The study by Chen et al. studied differences in dilatation intervals for patients treated with different systemic immunosuppressive therapies compared to the patients not treated with that therapy [43]. Median dilatation interval in leflunomide- (n = 4) versus non-leflunomide-treated patients was 484 versus 155 days (p = 0.033). For rituximab, methotrexate and azathioprine, no significant differences were found. There was no correction for other therapies used previously or simultaneously.
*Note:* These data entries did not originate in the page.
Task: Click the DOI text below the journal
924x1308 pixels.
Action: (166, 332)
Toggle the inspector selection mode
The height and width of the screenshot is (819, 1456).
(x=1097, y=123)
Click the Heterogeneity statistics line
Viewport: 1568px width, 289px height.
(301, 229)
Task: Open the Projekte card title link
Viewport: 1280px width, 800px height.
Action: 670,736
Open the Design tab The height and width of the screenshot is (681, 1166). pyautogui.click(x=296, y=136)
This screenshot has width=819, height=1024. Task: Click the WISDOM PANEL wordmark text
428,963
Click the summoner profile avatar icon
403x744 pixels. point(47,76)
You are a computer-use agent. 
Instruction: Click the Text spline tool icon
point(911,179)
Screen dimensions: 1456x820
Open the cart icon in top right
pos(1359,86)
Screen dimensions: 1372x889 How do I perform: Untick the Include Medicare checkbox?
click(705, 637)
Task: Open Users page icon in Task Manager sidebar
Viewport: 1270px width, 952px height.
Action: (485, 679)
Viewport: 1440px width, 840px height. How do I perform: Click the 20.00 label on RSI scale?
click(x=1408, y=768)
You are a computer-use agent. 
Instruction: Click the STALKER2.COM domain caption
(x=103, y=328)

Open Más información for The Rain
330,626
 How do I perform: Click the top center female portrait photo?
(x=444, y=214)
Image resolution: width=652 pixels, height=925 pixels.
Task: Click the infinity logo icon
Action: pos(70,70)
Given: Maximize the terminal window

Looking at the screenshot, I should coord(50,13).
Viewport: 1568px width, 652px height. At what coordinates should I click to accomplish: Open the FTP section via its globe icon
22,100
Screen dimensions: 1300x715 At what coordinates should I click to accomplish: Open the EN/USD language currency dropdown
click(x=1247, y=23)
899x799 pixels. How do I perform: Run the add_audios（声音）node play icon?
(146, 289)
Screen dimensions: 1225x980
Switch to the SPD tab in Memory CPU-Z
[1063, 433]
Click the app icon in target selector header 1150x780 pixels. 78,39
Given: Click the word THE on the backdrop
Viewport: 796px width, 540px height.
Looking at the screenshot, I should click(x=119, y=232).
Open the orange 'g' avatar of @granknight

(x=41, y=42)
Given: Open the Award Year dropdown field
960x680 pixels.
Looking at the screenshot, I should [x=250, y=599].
3.3. Treatment of Otitis and Inner Ear Dysfunction

Five studies (n = 336, AAV ENT patients with intervention n = 153) reporting on the effect of systemic immunosuppressants on otologic involvement were included. All studies were retrospective cohort studies and had a LoE of 4 except for the study by Okada et al. which had a LoE of 2b (Table 3).
Three studies included patients with otitis media with AAV (OMAAV) [16,17,44]. OMAAV was defined as intractable otitis media with progressive hearing loss in AAV patients after the exclusion of other causes [24]. The fourth study was a case series of eleven patients with GPA and otologic symptoms including hearing loss (n = 10, 91%, conductive n = 3, sensorineural n = 2, mixed n = 5), otitis media with effusion (n = 10, 91%) and/or Eustachian tube dysfunction (n = 6, 55%). Patients were treated with a combination of methotrexate (MTX), anti-tumor necrosis factor therapy and glucocorticoids. All patients experienced an improvement of symptoms; a definition of this outcome was not reported [13].
In the retrospective study by Okada et al., patients refractory to other immunosuppressive therapies were treated with RTX in combination with glucocorticoids 0.5–1.0 mg/kg [16]. All six patients had a response to treatment, with a mean air conduction hearing gain of 22 dB and a bone conduction hearing gain of 11 dB. Harabuchi et al. studied OMAAV patients with otologic symptoms including hearing loss (n = 233, 99%), otorrhea (n = 120, 51%) otalgia (n = 93, 41%), tinnitus (n = 113, 51%), vertigo or dizziness (n = 74, 27%) and headache (n = 61, 26%). Patients treated with a combination of csDMARDs and glucocorticoids had a significantly better hearing improvement compared to patients treated with steroid monotherapy (68% vs. 56%, p < 0.01) [17]. Treatment with glucocorticoids in combination with csDMARDs was found to be an independent predictive factor for hearing improvement (OR 2.58, 95% CI 1.56–4.32, p = 0.0002) and lack of disease relapse (OR 1.90, 95% CI 1.07–3.42 p = 0.03). In two other studies evaluating patients (n = 19) on glucocorticoids and csDMARDs, improvement was seen in 81–100% [13,25]. The effect of mepolizumab was studied in one retrospective cohort in which six EGPA patients with eosinophilic otitis media showed a response to treatment in 83% (n = 5) [32].
One small study assessed patient-reported vestibular symptoms treated with glucocorticoids (n = 7) and glucocorticoids combined with intravenous cyclophosphamide 500 mg once a week (n = 3) for a non-specified period of time. Self-reported response to treatment was seen in 57.1% (n = 4) of the patients treated with glucocorticoids and in 100% (n = 3) of patients treated with glucocorticoids and cyclophosphamide [24].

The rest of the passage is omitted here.